DeepGuard blocking files

Tercel

We ran to this problem on a Win10Pro machine (running PSB Computer Protection 18.5) after the Autodesk Revit was installed. Everytime the machine starts up and user logs in, we get an alert message, which contains these lines: 

" Exploit:W32/AppLockerBypass.A!DeepGuard    Blocked    File  c:\windows\system32\regsvr32.exe  8eee4e2235f38644a213a1fcf0d3decf2b95d1e0"
and
"Exploit:W32/PowerShellStager.C!DeepGuard    Blocked    File  c:\windows\syswow64\windowspowershell\v1.0\powershell.exe  5f0692820151ac639fb8bd399bf087954d5bc46b"

 

On the computer screen it says "Potentially harmuful file detected.

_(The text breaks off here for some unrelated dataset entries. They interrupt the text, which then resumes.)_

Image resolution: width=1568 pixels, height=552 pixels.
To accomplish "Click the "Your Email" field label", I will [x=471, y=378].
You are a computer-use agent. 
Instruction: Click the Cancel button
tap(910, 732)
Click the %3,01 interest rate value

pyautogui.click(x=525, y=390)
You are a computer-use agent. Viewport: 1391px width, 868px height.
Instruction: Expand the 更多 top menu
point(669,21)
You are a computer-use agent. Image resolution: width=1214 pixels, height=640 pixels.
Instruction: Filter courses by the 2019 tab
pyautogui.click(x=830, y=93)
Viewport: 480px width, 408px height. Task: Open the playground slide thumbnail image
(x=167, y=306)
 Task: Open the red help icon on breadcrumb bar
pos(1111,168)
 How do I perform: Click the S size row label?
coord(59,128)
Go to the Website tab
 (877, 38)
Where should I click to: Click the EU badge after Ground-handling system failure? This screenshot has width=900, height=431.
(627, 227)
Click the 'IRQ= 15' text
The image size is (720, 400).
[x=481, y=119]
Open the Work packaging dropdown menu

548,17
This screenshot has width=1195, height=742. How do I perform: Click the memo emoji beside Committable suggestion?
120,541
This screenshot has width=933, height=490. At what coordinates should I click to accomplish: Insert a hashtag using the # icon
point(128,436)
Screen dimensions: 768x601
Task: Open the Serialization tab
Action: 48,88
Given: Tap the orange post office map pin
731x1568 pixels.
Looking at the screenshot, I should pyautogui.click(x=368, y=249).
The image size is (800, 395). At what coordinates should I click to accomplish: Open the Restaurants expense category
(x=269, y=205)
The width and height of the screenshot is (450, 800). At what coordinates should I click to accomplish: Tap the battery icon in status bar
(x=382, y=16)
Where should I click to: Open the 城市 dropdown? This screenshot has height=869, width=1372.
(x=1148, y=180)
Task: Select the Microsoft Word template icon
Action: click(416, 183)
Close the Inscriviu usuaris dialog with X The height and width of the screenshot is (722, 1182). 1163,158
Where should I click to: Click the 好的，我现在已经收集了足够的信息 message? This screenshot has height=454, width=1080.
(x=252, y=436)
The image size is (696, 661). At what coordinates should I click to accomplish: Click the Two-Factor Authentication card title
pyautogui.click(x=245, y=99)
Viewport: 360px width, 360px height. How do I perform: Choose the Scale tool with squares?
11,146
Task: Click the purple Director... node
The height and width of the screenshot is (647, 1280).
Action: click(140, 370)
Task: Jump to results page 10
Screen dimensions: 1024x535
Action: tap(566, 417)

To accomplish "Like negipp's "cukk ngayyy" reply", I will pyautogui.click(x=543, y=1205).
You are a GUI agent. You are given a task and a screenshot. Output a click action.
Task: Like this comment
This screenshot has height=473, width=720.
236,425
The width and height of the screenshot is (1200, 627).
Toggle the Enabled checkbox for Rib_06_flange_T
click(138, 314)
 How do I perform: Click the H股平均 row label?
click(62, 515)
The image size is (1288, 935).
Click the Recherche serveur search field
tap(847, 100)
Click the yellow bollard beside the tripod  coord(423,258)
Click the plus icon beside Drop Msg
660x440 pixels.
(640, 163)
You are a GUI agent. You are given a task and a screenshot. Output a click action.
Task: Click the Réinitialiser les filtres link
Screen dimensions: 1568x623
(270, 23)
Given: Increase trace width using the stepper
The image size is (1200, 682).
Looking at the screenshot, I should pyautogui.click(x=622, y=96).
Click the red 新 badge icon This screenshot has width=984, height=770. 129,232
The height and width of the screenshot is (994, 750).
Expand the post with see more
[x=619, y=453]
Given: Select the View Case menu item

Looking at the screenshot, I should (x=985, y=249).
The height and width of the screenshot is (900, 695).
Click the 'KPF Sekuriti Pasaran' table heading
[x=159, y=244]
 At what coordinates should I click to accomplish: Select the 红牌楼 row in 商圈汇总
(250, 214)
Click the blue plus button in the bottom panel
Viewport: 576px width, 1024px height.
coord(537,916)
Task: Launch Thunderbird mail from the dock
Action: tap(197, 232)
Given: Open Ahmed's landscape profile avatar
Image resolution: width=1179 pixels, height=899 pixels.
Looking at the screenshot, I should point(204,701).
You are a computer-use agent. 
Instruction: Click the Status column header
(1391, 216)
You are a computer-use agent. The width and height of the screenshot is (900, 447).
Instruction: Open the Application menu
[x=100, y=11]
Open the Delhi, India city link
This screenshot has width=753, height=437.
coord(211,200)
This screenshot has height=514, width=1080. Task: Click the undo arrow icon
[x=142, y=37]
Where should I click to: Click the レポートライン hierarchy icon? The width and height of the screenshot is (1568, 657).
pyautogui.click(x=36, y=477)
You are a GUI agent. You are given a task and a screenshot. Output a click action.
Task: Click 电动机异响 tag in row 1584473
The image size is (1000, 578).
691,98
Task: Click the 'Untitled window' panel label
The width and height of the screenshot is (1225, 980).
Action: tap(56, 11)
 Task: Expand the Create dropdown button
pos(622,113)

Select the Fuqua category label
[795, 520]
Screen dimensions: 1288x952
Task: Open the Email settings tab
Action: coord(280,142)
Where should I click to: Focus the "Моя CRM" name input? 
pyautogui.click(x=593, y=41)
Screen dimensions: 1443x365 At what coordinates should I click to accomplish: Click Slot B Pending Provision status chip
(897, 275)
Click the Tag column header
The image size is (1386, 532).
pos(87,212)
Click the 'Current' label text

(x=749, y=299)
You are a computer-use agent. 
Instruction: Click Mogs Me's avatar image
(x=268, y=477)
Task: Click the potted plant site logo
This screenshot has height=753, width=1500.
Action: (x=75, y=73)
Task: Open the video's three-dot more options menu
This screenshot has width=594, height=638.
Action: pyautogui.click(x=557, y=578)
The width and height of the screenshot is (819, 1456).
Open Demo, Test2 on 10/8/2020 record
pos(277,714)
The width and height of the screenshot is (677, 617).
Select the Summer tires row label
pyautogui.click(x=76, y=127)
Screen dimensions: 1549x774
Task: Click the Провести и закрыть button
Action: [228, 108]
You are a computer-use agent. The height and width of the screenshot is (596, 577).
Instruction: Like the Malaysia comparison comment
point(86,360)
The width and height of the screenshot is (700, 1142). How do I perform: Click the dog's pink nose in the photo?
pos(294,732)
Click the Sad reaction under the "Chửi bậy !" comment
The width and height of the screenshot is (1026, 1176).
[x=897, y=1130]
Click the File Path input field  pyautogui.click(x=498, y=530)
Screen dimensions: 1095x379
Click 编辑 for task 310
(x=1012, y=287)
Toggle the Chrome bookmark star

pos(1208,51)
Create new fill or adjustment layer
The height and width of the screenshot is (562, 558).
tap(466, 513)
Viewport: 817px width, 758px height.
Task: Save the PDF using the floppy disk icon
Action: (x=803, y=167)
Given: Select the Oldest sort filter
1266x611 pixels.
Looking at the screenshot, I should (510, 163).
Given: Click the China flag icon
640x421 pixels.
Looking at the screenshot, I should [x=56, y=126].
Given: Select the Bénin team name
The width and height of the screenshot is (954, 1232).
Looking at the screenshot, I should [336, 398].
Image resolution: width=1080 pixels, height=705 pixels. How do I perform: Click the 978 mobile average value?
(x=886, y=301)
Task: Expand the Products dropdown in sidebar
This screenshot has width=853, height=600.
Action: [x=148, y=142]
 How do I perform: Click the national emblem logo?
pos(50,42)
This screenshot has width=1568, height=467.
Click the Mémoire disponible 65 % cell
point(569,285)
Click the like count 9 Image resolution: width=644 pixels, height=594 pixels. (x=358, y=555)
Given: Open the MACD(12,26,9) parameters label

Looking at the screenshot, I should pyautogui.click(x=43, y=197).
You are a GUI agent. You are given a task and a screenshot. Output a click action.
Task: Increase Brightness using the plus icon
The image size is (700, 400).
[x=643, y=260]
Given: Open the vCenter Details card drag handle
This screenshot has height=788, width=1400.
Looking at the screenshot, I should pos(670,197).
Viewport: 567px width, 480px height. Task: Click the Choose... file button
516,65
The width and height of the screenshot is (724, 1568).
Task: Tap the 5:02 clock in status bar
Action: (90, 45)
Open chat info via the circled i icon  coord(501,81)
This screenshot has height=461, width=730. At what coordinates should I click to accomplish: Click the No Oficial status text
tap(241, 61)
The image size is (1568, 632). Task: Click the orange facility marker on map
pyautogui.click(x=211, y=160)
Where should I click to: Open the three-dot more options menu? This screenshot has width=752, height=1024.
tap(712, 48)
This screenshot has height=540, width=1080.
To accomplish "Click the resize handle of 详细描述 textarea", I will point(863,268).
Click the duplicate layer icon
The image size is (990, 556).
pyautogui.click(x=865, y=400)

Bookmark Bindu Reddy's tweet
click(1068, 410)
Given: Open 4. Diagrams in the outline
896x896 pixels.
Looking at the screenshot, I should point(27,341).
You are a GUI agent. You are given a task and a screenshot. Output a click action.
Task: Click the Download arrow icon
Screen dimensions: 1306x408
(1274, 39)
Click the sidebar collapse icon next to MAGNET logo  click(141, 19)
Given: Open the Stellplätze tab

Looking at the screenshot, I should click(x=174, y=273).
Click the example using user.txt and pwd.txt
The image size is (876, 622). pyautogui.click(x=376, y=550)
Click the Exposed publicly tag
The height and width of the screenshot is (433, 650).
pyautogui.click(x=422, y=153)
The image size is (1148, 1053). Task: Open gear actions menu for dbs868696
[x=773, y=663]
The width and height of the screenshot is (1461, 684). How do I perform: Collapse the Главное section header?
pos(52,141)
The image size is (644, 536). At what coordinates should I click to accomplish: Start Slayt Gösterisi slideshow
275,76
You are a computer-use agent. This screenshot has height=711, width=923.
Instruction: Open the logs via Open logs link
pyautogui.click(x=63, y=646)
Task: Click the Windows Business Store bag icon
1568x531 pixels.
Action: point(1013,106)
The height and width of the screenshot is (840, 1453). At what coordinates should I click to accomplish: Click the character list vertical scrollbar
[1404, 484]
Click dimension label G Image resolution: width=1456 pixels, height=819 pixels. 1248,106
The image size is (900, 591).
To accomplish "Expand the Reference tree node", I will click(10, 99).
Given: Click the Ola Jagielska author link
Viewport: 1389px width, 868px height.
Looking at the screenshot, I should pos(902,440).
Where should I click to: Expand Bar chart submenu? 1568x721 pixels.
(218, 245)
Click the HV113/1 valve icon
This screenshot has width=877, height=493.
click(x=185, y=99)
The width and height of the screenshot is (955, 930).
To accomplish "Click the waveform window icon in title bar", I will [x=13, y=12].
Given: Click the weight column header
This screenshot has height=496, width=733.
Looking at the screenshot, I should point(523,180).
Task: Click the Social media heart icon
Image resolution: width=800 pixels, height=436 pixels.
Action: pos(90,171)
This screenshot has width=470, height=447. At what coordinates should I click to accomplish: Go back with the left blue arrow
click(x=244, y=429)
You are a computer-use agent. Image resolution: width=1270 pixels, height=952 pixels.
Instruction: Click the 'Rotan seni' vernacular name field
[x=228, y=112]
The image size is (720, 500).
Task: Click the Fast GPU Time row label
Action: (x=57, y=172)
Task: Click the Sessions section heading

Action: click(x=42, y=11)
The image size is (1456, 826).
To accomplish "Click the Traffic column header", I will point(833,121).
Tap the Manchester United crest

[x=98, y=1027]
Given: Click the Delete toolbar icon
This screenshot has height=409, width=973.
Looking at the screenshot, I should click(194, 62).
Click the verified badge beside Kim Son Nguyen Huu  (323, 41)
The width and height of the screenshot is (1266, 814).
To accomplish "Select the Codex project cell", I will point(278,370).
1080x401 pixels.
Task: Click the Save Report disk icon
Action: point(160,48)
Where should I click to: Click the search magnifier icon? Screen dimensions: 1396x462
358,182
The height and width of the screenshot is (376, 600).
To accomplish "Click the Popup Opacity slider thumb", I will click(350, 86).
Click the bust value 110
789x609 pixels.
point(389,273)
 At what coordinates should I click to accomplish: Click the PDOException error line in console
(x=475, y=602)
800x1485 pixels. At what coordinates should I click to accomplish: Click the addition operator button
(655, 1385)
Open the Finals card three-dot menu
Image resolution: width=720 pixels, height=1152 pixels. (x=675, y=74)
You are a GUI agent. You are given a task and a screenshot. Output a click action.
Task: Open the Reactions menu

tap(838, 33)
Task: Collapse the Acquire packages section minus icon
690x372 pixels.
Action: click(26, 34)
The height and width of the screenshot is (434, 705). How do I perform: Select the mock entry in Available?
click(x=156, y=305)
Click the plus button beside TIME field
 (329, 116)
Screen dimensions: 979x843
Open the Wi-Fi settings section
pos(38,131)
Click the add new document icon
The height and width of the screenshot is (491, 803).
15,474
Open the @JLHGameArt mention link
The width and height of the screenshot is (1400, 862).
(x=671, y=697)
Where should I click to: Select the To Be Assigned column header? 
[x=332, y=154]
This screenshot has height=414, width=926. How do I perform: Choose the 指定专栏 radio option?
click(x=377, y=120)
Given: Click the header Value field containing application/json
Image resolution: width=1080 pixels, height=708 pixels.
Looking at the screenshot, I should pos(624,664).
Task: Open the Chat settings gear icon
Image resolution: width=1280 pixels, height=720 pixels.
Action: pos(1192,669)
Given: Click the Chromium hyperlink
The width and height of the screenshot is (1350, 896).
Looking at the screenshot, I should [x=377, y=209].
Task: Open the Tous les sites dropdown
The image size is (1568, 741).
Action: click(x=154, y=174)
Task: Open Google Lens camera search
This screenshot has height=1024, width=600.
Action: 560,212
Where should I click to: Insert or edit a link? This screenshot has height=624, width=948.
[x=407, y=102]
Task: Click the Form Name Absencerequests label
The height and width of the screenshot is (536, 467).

DeepGuard has closed an application that opened a potentially harmful web page or document." 

 

The strange thing is, that if we go to 'App and file control' window and open the 'Blocked' tab, it is empty. When running a manual scan or full computer scan, nothing is found. Any ideas what is causing this and what could be done to get rid of this? 

Tercel

Hi Chotel,

 

I've had all kinds of cases after this special DeepGuard issue, and I've always received great service from F-Secure support team. Maybe you could create a support ticket, and I'm sure you'll get the instructions and help from them. You can request support here:

https://www.f-secure.com/en/web/business_global/support/support-request

 

I hope this helps you to move forward with your DeepGuard problem.